[[ DATA TO USE, beginning ]]
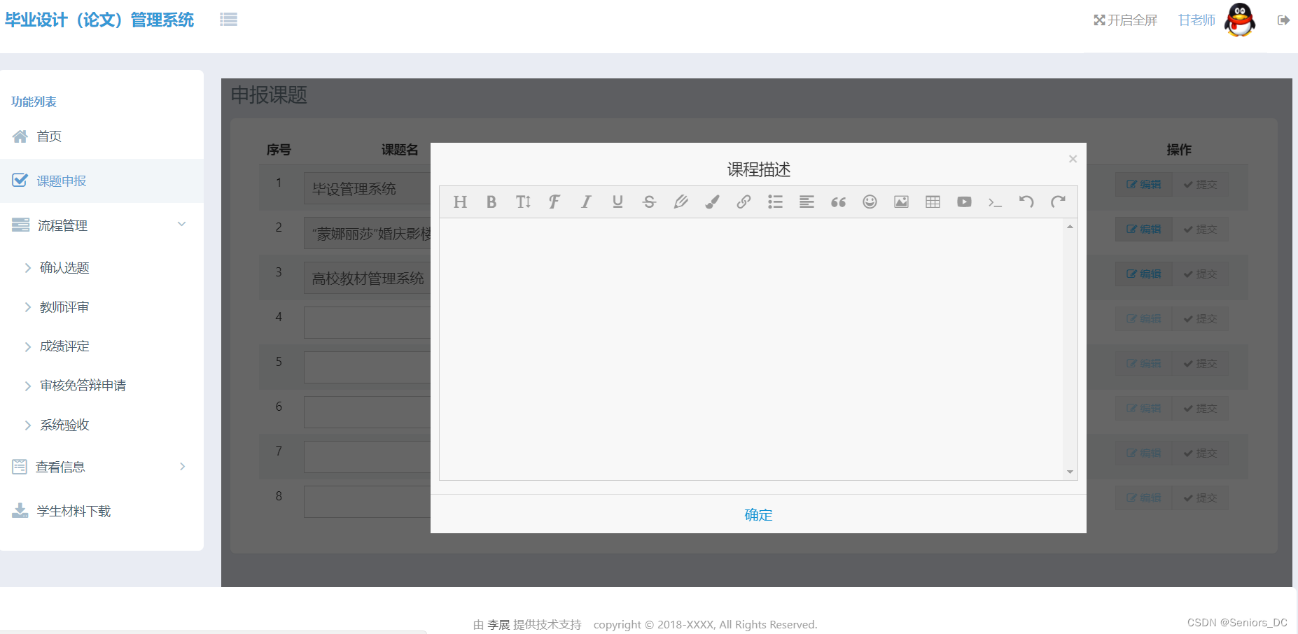
Task: Insert an image into the course description
Action: (901, 202)
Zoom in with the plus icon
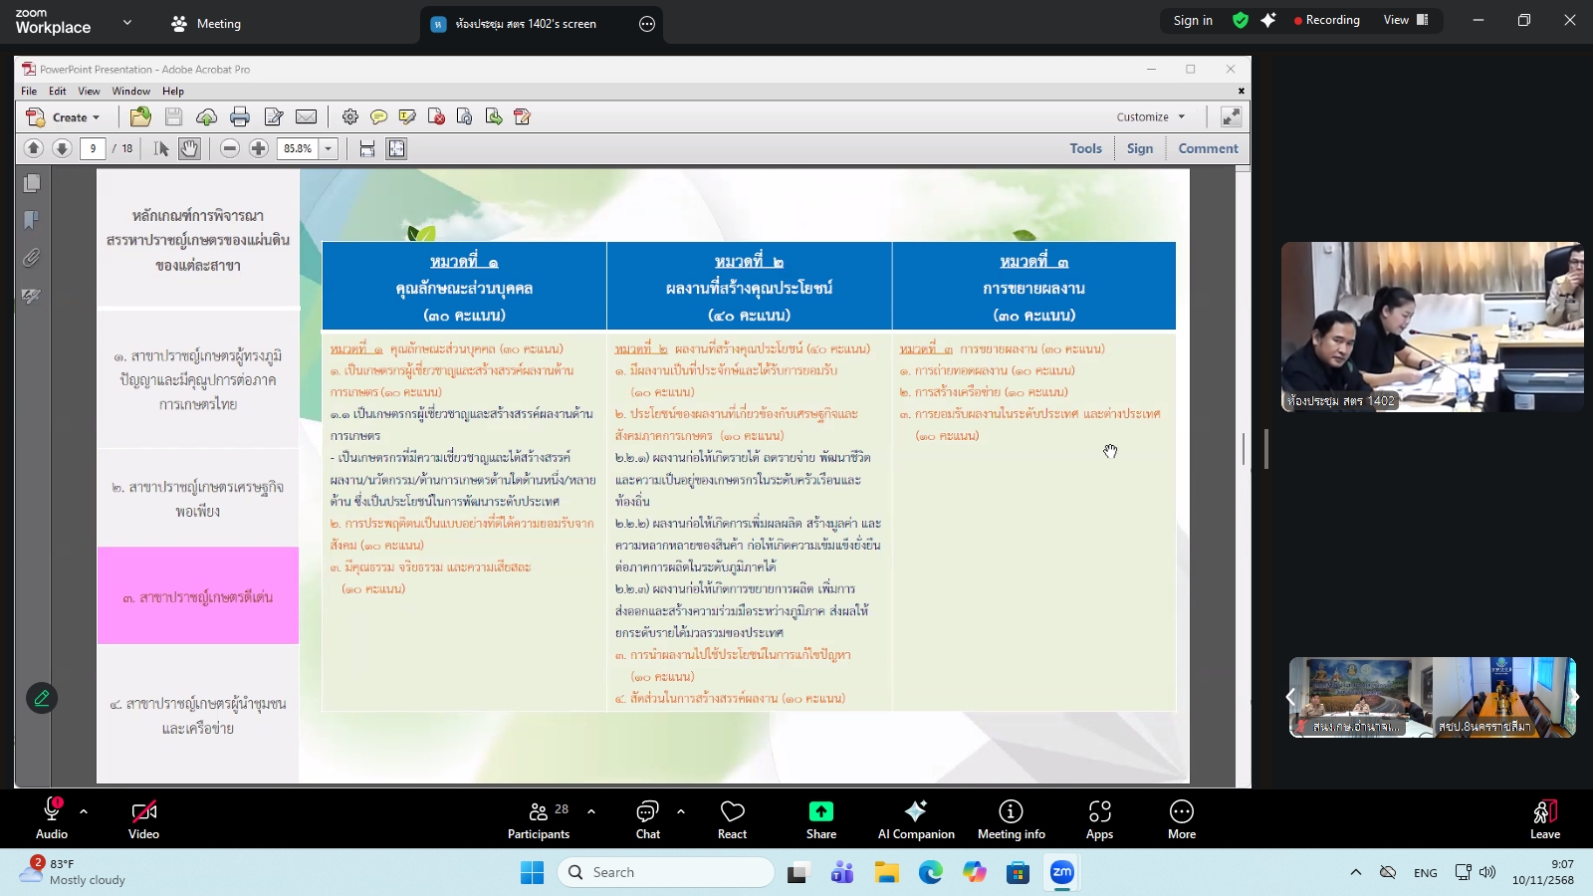Viewport: 1593px width, 896px height. [258, 148]
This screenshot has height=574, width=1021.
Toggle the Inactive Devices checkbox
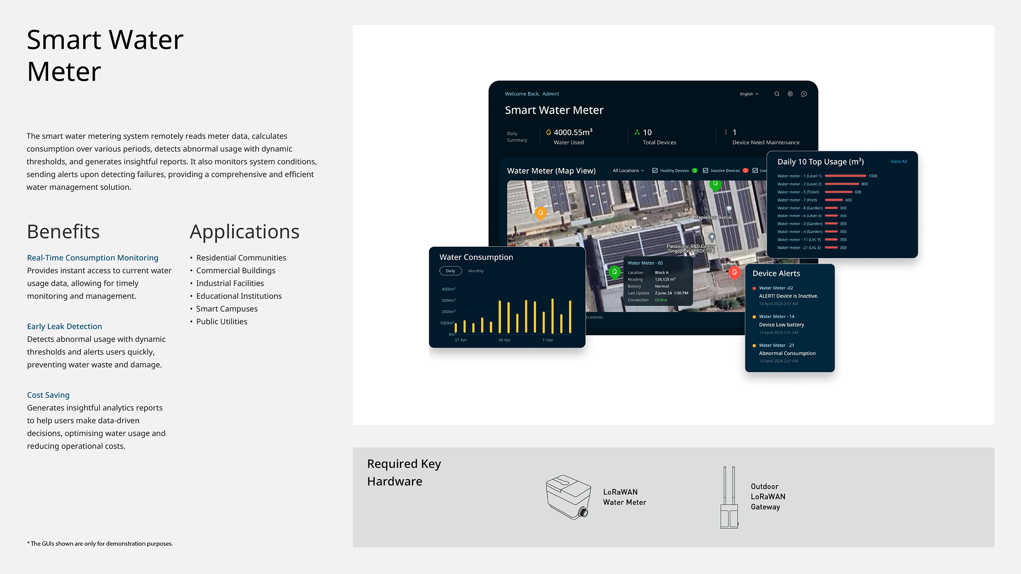coord(706,170)
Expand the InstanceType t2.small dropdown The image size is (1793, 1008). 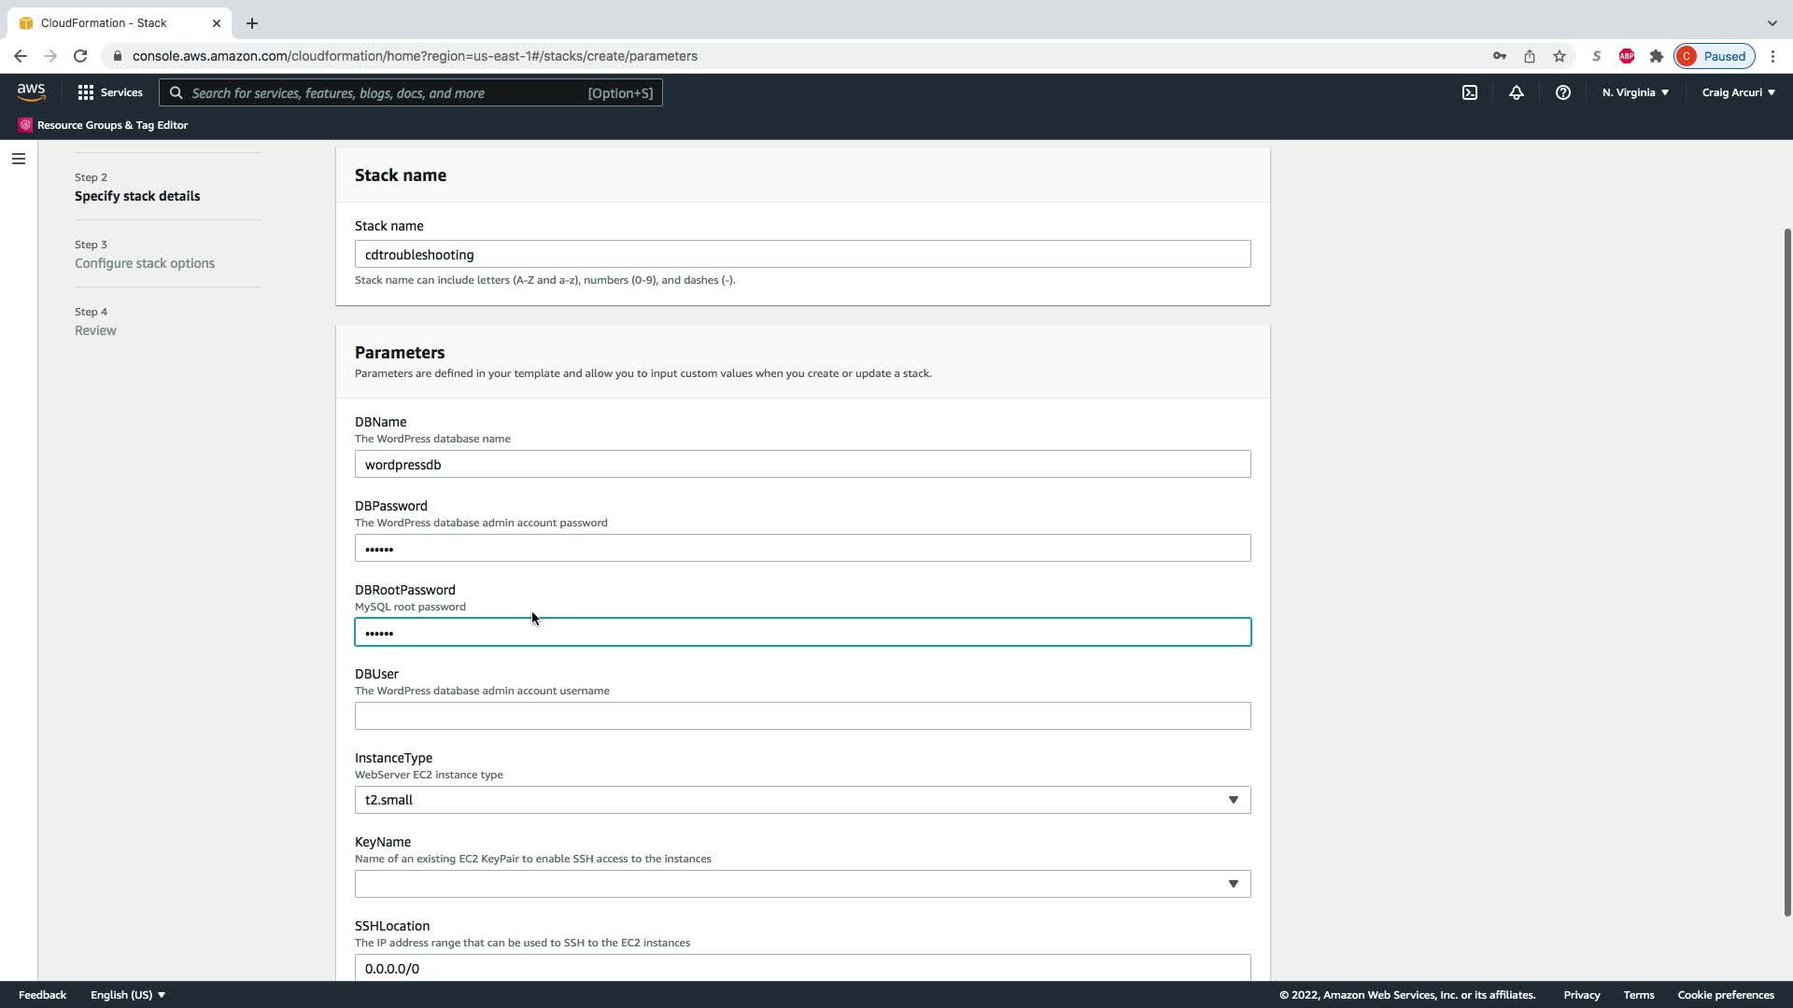[802, 800]
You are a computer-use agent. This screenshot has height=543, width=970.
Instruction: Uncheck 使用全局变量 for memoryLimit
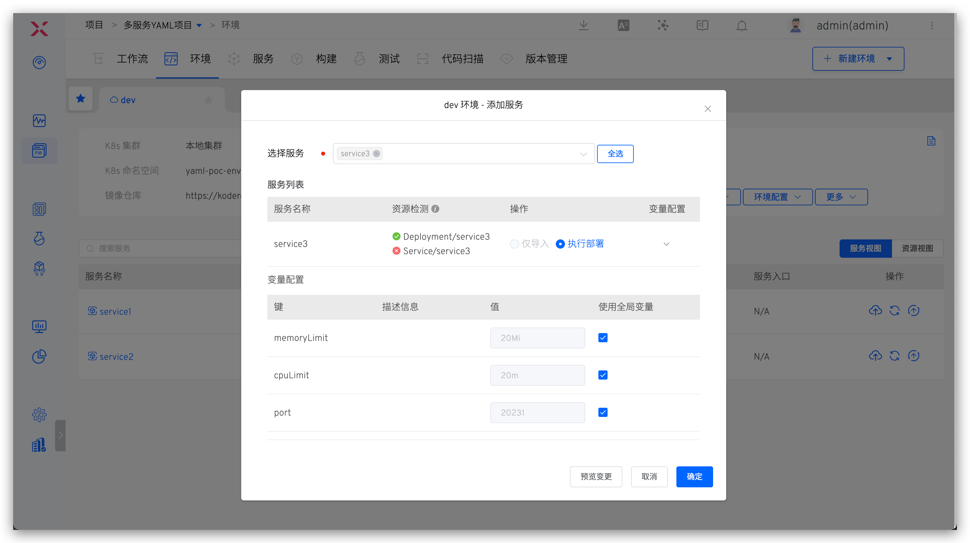pos(602,338)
[[ DATA TO USE, end ]]
▶ TASK TO CARRY OUT:
Filter the data, keeping only the lines that contain "This".

▶ TASK ANSWER:
This screenshot has height=574, width=1021.
You are a computer-use agent. This screenshot has height=543, width=970.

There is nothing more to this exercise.